* **Exercice court**
Réécris, s'il te plaît, le passage de l'entretien qui va de « Diamond in the » à « A.K.A Hits Alive. » en remplaçant « duo » par « binôme ».

* **Extrait**
★ ★ ★ ★

Diamond in the Rough

Hits Alive

Ils ont produit la moitié de Bad Cowboy, le dernier album de Seth Gueko. Ils aiment les morts-vivants et produisent sur Reason. Rencontre avec le duo Mayer et Martinezz A.K.A Hits Alive.

Abcdr : Qui se cache derrière l’entité Hits Alive ?

Mayer : Hits Alive, à la base, ça vient de ça. C’est un état d’esprit, un cri du cœur, un leitmotiv qui s’est transformé en gimmick sonore. Ça veut dire notamment : le rap n’est pas mort, il est mort-vivant. C’est l’art de ressusciter et de remettre au goût du jour toutes les mélodies, les sonorités sur lesquelles nous nous butons depuis les années 80.
Sur le plan formel, on est deux compositeurs parisiens : Manny Way A.K.A Martinezz et Math Mayer A.K.A Dr. Nazi.

A : Comment ça se passe le travail de production à deux ? Vous bossez chacun de votre côté ? Où vous avez vos spécialités, voire préférences ?

Mayer : À l’origine, je suis le genre de gars qui aime écouter pendant des heures de vieilles bandes originales de films et décortiquer la manière avec laquelle sont agencées les mélodies. Je dirais que ma spécialité est la composition pure. J’essaie de reproduire au maximum les textures musicales d’antan. Je mixe également toutes nos productions et cherche constamment la précision. Je ne laisse rien au hasard. Je suis un vrai chirurgien musical. On me surnomme Dr. Nazi. Au niveau du groupe, on bosse pas mal de prods chacun de notre côté, on se fait écouter nos travaux mutuellement et on retouche ensuite si besoin. Pour l’album Bad Cowboy et les quelques projets qu’on a sorti, on a eu un vrai travail d’équipe et d’échange. On se connait depuis dix ans maintenant… Et dans tous les cas, on essaie de respecter au maximum « notre ligne de conduite ». Un zombie ne doit jamais baisser son froc sinon il risque de s’arracher les jambes !

★ ★ ★ ★

* **Données enregistrées**
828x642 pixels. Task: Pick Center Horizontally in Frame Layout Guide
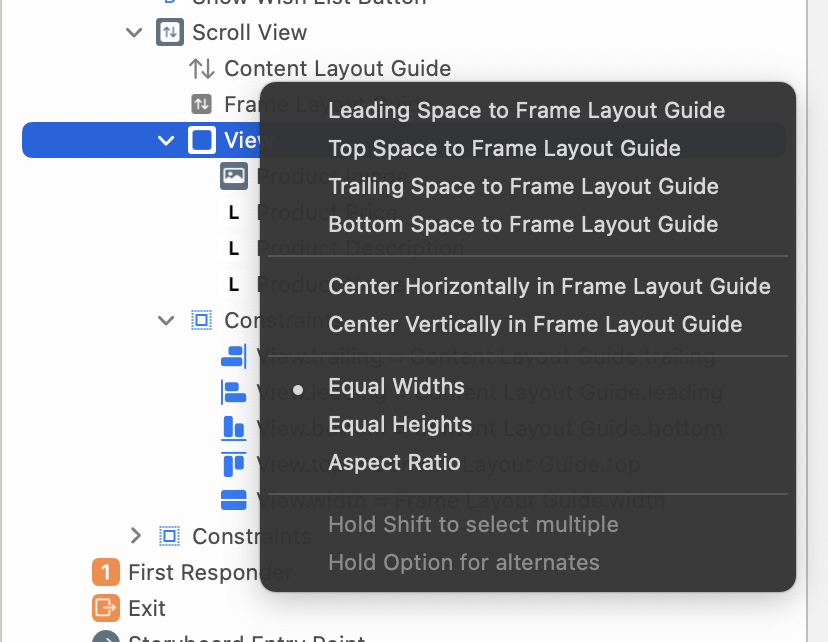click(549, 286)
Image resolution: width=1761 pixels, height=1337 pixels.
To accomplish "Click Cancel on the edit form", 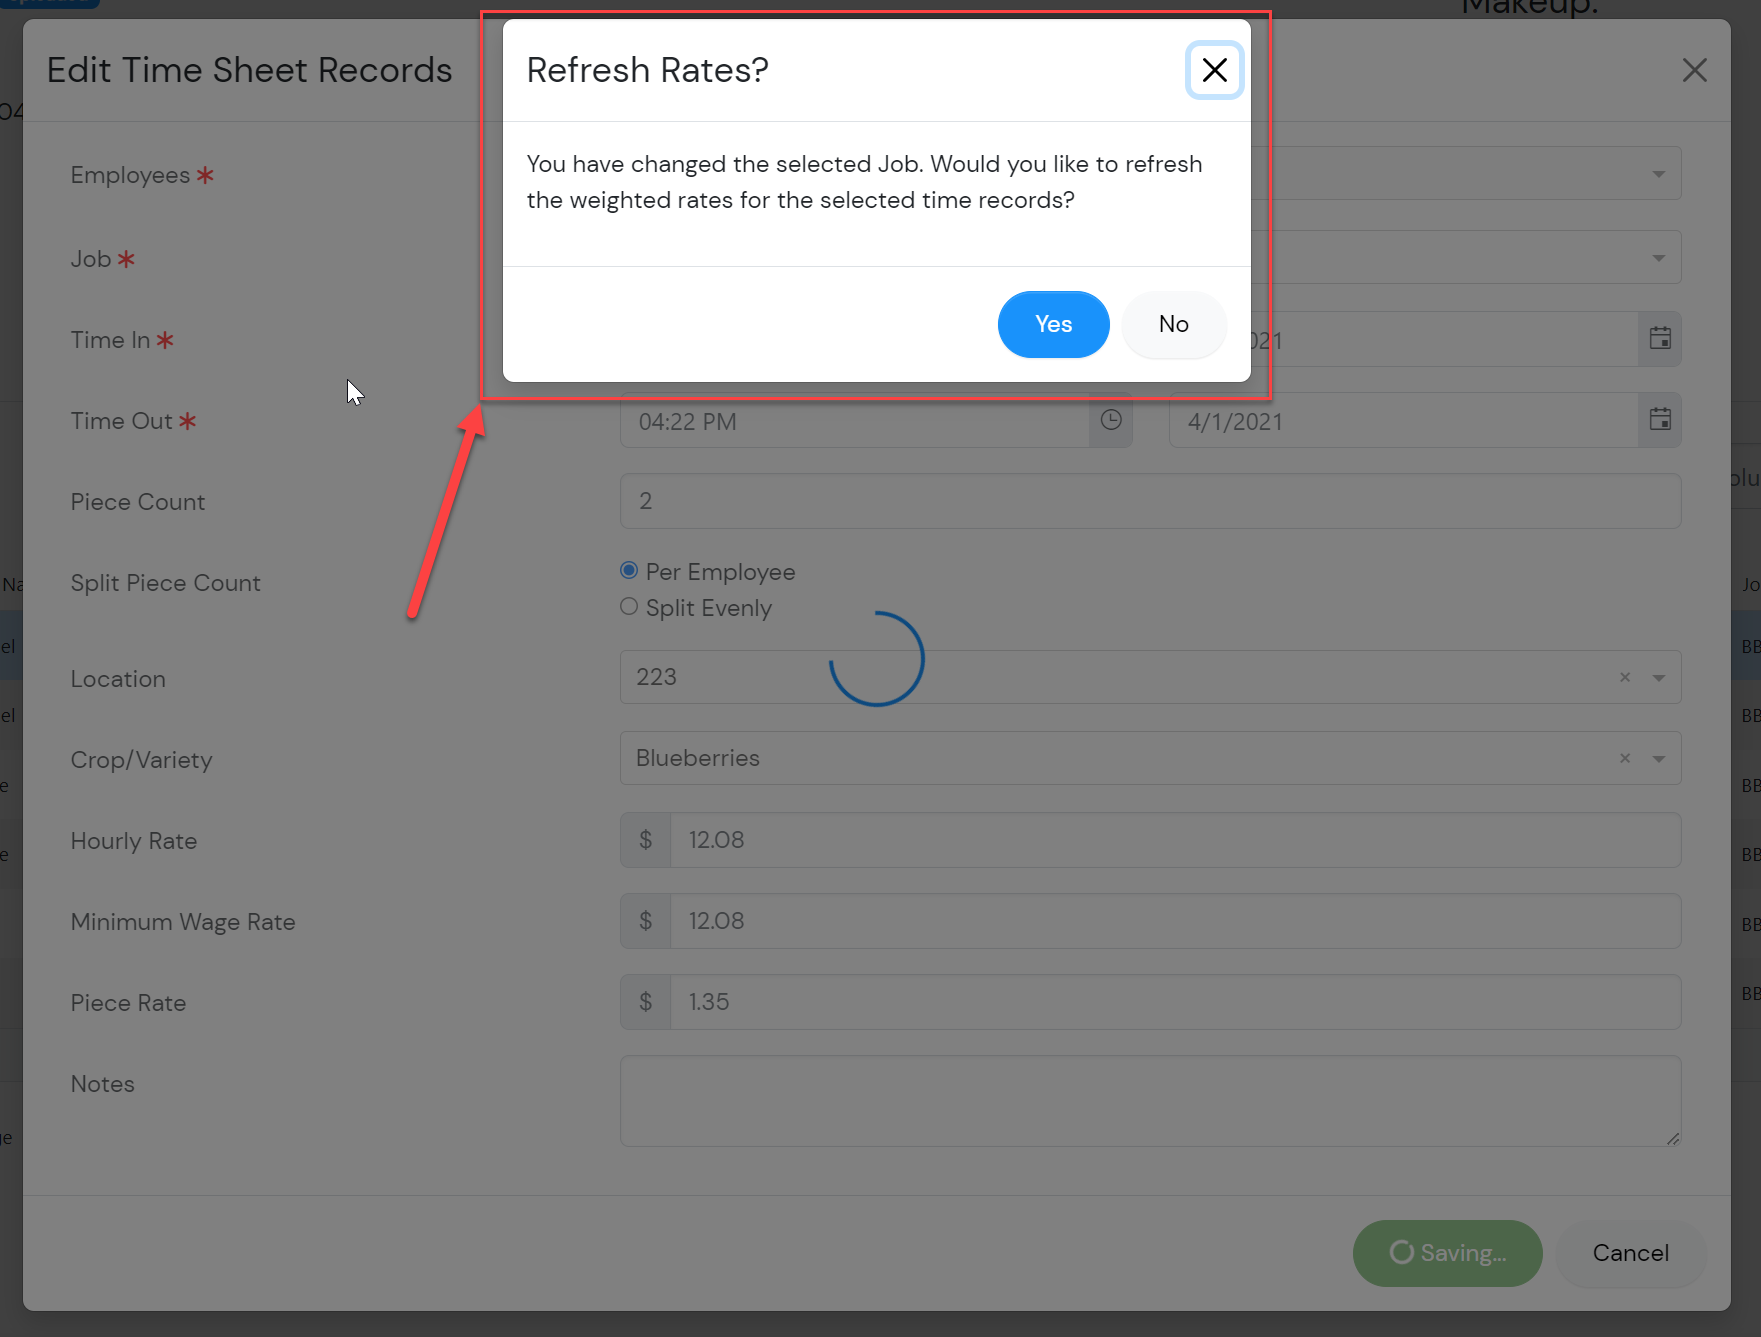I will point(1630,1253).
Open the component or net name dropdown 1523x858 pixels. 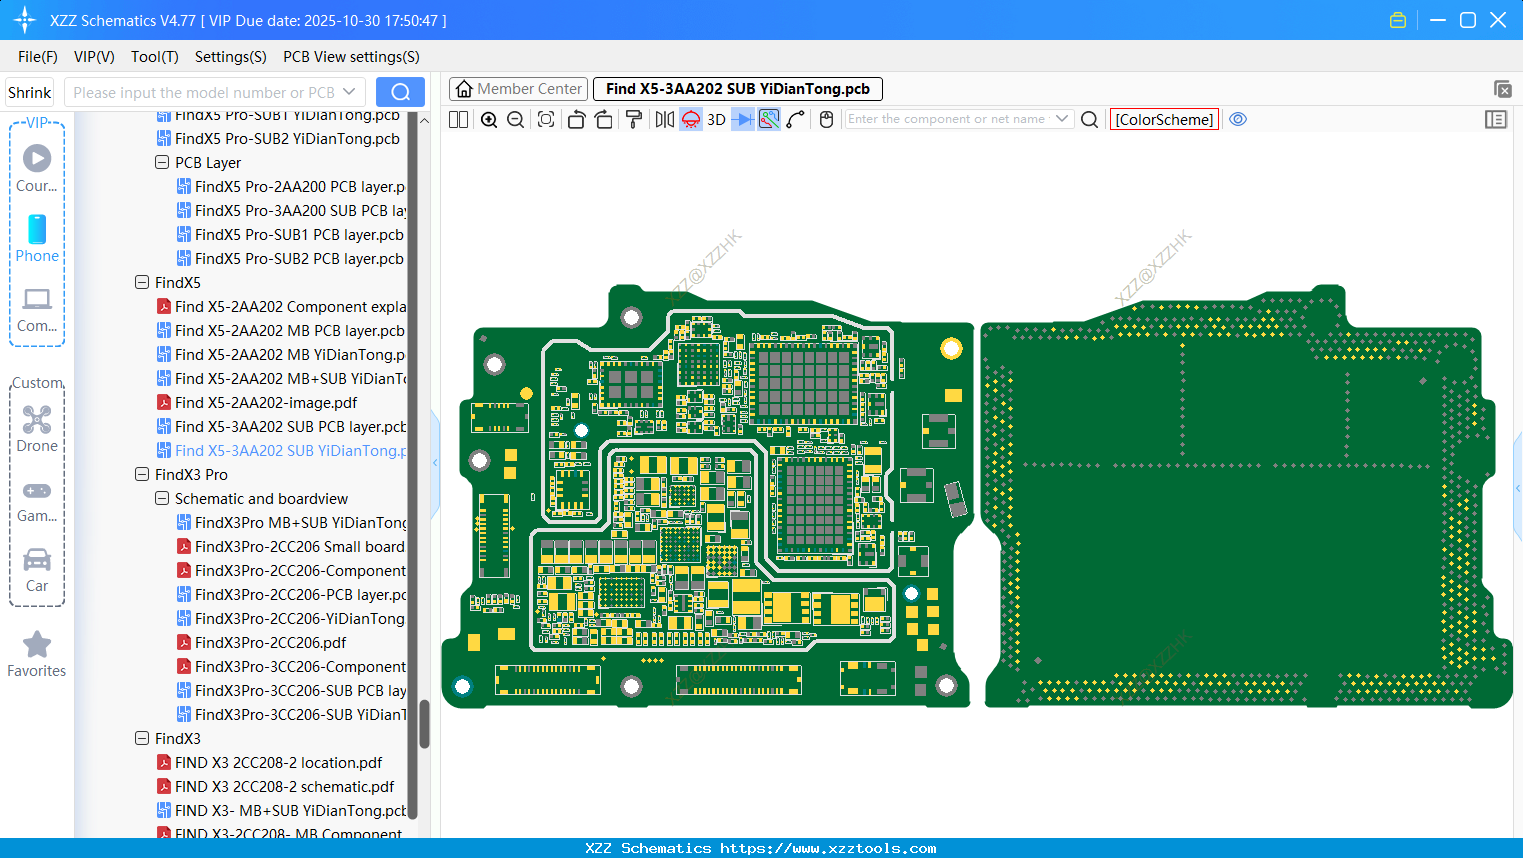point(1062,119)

★ ★ ★ ★

* **Réponse**
Diamond in the Rough

Hits Alive

Ils ont produit la moitié de Bad Cowboy, le dernier album de Seth Gueko. Ils aiment les morts-vivants et produisent sur Reason. Rencontre avec le binôme Mayer et Martinezz A.K.A Hits Alive.